Not a singer, not an ametuer actress, not a teacher, not a stage manager.
I AM VIOLINST! HEAR ME BOW!
I remember the first time I played in an orchestra that was good (or so I thought). God, what a feeling! The music flowed through my blood like a powerful drug. I was 14. I was hooked. I miss playing. I am so good at filling the orchestral void by doing things like theater and conducting my kids. It isn't until I sit at concerts or rehearsals like this when I really yearn to play. Yearn so much that the pain in my chest is sometimes unbarable. I feel like I'm starving and the only way to feed myself is to get my violin and play some Berlioz with these kids. I am jealous. It's as simple as that.
When I was in the 7th grade I decided I wanted to play the violin. After spending my youth dancing, playing softball, going to girlscouts, doing gymnastics, my parents were tired and broke and my mother firmly said no. My dad on the other hand, would have lassoed down the moon for me had I asked, so he went out behind my mother's back and rented me a violin. At my first lesson with Frank at Howard Herbert's Music Store I watched in horror as he wacked my bow on the ground repeatedly under the guise of “waking it up”. What had I gotten myself into? But alas, poor Frank went and died on me so I moved over to the prestigous Settlement Music School. After that, I never put the violin down. I was determined to be good. And I was. I got good very very quickly. At my high school I was a star. Hands down the best musician they had seen in decades. I won accolades and participated in the best orchestras in the area. I made it to college and was only one of two violinists there. It was kinda sad. Gone were my large booming orchestral experiences. I haven't played in a large orchestra since.
I talk like I've given it up. I still play. I am still very good. Better now than I was then. There's a maturity and life-experience vibe to my playing that was never there when I was too scared to let my emotions show through my music. Now, however, my public playing is limited to playing Pachebel's Canon for spoiled brides. This can't be! This can't be the rest of my life!! Being a musician, being a violinist, defined me. It made me who I am today. One of the saddest realizations I've had today is that, if I asked my friends what instrument I play, some of them wouldn't even know. None of them have ever heard me play.

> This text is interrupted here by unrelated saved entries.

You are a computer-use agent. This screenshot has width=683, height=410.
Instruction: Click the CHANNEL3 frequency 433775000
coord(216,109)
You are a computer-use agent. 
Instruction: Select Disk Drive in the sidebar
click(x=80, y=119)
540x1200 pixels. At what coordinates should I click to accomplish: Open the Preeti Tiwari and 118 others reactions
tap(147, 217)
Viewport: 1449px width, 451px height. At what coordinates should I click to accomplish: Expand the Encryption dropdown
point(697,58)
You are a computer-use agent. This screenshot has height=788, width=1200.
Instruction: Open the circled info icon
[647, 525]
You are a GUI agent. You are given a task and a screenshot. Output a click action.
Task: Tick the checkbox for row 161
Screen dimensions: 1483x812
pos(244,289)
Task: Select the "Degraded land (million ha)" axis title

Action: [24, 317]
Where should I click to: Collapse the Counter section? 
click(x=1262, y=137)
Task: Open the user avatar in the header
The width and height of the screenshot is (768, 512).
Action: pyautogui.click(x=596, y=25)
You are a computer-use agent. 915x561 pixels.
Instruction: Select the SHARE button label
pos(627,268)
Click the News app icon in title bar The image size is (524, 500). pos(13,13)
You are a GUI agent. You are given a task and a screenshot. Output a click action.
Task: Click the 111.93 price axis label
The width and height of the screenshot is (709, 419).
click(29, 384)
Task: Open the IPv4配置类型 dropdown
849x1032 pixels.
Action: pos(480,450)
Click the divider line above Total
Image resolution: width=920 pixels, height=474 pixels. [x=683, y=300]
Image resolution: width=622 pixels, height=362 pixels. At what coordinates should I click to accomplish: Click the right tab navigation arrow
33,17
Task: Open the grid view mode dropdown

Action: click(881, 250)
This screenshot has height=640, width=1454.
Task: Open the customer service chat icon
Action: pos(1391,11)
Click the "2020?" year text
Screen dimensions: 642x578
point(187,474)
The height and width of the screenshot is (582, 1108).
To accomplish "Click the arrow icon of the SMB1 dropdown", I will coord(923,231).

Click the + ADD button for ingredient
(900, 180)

Oh dear lord! Now they are playing Elgar's Nimrod. I can barely see the screen through the tears in my eyes. Download that one. It's one of my favs. Have I mentioned how much I love the viola? But I think that's another blog for another time.
I think it might be time for me to take a temporary retirement from theater and pick up my ax again. Find a local orchestra to play in. Re-ignite that fire. Show the world what I'm made of again.